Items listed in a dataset

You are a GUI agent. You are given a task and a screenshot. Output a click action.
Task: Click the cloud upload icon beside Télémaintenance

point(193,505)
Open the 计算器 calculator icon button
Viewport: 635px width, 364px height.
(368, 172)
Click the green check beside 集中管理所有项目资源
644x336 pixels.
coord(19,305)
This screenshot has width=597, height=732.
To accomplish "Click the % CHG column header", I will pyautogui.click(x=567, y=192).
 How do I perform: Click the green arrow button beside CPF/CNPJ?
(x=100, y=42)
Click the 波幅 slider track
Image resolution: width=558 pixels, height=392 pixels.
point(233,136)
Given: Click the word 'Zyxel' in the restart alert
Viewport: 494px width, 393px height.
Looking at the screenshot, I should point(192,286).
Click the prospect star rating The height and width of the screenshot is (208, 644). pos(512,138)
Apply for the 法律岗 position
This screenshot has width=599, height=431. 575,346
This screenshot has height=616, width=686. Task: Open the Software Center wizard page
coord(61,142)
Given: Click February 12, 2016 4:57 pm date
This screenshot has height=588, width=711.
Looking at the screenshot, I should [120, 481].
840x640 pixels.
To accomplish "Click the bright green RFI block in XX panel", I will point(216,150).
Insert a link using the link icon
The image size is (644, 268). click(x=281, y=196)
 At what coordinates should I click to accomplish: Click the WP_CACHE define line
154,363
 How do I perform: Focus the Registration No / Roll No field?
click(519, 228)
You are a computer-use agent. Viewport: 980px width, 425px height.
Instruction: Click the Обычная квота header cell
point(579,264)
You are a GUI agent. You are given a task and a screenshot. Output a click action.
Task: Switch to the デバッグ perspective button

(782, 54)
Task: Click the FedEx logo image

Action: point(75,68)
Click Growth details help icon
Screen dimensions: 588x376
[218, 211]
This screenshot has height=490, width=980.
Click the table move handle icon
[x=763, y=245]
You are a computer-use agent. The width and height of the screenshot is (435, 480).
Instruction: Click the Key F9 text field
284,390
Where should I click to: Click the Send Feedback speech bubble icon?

## Work item
Only the count is wanted. Count the lines of the data above that include the string "computer".

## Exercise answer
2